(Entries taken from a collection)
====

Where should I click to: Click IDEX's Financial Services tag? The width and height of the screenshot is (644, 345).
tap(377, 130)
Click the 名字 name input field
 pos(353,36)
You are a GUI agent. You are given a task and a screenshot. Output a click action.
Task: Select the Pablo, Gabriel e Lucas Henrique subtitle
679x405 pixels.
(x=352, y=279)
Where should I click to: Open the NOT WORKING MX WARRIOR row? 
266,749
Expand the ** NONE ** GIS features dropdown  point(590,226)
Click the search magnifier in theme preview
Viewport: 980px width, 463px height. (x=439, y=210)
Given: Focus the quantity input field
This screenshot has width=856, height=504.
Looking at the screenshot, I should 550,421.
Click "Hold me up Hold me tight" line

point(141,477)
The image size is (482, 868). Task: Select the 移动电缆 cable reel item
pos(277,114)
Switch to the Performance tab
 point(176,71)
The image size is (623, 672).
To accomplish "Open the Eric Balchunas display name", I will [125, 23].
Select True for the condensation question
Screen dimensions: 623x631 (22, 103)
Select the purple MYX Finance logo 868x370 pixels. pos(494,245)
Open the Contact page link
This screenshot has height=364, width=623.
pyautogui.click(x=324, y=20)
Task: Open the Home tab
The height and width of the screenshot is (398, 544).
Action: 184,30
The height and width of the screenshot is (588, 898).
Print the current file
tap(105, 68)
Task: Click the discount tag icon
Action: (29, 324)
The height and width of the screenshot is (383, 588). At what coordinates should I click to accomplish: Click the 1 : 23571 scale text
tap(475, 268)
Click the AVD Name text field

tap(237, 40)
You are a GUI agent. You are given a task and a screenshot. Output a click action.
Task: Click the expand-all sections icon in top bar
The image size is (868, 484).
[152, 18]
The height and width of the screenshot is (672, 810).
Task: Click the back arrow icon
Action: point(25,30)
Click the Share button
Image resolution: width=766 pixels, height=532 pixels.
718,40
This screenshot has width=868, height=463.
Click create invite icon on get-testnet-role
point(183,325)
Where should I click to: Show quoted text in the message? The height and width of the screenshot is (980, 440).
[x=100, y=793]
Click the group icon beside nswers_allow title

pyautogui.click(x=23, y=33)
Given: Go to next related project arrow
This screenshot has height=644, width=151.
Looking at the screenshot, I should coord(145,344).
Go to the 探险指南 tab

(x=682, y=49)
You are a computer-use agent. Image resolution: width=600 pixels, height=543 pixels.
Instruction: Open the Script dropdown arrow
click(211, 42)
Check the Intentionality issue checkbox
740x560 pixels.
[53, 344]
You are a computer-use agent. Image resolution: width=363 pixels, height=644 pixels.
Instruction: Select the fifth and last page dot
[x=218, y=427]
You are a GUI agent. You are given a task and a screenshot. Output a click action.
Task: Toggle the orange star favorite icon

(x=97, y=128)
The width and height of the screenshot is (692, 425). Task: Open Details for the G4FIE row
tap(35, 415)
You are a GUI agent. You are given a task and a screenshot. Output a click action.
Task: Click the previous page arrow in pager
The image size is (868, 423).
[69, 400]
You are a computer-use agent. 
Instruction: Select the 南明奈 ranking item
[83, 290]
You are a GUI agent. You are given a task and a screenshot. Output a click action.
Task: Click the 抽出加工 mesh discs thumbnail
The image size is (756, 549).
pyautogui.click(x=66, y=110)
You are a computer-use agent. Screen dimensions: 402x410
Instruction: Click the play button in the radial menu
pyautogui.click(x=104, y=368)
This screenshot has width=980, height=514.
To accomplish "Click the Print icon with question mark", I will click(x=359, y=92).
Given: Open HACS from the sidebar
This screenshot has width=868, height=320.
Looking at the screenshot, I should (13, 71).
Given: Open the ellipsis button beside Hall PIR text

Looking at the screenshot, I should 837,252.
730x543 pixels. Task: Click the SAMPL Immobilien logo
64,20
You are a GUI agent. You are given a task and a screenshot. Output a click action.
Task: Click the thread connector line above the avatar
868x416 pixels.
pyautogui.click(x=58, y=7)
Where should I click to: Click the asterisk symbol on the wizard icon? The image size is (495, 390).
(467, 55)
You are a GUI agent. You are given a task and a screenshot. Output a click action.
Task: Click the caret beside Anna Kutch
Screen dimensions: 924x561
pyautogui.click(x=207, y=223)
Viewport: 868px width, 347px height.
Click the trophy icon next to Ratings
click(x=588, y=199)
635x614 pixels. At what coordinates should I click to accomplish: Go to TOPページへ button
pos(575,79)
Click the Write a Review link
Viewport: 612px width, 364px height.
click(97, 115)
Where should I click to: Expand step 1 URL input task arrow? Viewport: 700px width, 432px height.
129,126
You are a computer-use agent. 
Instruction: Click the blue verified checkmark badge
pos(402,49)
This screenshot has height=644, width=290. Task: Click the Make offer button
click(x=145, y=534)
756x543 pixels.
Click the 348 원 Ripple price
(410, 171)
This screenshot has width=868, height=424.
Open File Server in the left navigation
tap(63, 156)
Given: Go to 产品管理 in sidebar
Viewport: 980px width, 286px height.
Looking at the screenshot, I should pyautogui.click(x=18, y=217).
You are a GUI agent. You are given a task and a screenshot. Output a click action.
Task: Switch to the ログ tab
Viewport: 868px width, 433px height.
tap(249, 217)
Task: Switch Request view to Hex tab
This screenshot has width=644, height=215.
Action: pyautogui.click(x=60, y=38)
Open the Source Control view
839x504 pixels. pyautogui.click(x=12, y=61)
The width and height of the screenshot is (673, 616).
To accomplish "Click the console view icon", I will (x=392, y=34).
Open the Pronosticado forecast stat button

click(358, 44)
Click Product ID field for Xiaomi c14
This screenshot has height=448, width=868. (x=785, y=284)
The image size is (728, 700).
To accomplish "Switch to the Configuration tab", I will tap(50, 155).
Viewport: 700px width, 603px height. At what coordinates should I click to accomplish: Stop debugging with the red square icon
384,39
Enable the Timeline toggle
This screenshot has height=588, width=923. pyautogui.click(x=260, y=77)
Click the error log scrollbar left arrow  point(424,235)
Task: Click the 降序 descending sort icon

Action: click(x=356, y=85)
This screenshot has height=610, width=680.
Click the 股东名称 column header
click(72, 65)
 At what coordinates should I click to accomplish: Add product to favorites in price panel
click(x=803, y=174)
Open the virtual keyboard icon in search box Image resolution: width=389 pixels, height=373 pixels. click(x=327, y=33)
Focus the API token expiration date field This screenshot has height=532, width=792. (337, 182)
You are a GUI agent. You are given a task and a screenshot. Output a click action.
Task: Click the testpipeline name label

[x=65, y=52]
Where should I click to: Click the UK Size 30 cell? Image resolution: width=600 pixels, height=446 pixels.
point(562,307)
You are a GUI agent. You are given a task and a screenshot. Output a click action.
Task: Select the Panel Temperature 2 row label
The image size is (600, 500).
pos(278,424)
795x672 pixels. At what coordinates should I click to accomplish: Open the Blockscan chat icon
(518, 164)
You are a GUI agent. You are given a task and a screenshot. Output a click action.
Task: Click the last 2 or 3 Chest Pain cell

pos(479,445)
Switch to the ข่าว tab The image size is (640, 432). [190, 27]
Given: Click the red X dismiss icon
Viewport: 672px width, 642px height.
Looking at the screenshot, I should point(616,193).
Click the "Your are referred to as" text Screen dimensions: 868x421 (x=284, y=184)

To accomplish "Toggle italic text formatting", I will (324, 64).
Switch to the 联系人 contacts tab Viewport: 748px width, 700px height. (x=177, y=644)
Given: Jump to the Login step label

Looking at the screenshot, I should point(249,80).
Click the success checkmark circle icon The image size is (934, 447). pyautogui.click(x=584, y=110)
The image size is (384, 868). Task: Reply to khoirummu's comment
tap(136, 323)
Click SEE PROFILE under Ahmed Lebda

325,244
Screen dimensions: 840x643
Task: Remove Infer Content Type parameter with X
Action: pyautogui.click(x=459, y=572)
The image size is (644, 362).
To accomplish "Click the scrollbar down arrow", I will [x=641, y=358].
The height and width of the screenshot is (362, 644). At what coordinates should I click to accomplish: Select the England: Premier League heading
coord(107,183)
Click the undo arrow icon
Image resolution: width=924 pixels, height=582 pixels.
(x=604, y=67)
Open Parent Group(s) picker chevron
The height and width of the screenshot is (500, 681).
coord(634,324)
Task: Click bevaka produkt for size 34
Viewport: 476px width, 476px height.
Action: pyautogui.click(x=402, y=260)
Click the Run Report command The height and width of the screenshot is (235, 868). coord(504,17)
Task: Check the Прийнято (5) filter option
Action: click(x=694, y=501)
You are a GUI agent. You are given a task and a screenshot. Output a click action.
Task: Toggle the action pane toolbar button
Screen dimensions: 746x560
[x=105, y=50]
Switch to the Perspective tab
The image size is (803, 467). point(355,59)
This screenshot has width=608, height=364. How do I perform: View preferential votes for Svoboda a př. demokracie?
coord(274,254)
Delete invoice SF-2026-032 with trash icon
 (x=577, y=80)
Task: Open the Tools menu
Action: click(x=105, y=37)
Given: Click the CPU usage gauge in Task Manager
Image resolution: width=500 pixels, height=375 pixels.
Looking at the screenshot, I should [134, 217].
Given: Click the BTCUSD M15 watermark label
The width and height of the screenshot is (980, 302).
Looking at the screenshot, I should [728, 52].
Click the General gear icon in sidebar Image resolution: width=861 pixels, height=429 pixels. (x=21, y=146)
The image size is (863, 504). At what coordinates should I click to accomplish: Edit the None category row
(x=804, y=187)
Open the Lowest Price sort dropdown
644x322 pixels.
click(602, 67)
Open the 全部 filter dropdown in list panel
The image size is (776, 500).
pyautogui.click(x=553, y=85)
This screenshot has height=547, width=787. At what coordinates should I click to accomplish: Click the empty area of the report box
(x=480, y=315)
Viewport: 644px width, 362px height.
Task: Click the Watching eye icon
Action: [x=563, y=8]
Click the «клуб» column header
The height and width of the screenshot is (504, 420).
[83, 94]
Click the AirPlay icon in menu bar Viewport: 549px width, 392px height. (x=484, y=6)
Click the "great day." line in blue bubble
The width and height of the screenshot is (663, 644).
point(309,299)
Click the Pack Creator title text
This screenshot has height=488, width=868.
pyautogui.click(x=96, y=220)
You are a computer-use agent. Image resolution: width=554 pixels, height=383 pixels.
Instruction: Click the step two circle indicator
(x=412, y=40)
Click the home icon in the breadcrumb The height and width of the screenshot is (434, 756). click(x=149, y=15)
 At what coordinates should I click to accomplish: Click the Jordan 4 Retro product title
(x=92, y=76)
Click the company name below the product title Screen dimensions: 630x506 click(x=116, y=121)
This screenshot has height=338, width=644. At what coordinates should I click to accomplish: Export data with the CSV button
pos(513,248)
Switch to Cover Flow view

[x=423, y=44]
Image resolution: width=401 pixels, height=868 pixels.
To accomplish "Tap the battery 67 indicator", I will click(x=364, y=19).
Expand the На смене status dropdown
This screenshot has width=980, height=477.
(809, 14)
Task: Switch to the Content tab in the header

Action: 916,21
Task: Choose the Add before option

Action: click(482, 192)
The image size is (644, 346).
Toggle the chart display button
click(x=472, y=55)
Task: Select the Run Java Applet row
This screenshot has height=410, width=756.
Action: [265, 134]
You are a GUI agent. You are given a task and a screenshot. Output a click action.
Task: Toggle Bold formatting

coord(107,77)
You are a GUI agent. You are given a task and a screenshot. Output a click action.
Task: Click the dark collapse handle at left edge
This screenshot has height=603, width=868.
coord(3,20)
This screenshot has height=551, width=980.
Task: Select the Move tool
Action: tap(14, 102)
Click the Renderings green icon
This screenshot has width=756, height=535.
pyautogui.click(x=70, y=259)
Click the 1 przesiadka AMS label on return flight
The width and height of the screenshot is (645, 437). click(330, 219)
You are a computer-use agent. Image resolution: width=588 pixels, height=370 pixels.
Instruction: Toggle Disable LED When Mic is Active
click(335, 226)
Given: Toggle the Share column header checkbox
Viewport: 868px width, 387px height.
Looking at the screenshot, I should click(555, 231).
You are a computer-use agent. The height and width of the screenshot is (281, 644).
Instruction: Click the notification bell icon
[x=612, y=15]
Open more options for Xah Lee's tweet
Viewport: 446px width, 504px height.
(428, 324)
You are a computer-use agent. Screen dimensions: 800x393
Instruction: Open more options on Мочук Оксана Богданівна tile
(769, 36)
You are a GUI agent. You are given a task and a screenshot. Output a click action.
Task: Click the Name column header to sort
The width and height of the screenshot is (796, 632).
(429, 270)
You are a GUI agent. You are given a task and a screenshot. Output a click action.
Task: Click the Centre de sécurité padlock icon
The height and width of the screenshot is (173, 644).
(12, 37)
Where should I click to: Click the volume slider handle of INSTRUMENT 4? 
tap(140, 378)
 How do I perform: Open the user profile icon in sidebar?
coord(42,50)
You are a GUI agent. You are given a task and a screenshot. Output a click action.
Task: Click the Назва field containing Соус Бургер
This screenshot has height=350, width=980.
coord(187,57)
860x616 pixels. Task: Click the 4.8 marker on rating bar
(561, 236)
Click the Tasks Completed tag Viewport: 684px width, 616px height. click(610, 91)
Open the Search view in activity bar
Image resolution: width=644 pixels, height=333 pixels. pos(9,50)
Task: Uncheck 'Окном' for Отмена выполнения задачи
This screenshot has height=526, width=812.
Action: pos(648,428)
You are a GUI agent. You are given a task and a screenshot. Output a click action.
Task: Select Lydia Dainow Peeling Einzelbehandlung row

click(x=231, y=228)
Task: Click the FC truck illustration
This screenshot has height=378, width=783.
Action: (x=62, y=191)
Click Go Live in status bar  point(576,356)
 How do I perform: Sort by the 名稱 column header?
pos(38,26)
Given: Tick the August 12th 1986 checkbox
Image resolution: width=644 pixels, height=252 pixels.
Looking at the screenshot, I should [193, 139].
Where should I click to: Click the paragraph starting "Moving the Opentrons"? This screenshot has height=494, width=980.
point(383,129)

====

Work task:
Identify the lines in the entries above that contain "computer", then copy them out.

Answer to this task:
You are a computer-use agent. Image resolution: width=600 pixels, height=543 pixels.
You are a computer-use agent. Image resolution: width=363 pixels, height=644 pixels.
You are a computer-use agent. 
You are a computer-use agent. Screen dimensions: 402x410
You are a computer-use agent. 
You are a computer-use agent. Image resolution: width=554 pixels, height=383 pixels.
You are a computer-use agent. Image resolution: width=588 pixels, height=370 pixels.
You are a computer-use agent. The height and width of the screenshot is (281, 644).
You are a computer-use agent. Screen dimensions: 800x393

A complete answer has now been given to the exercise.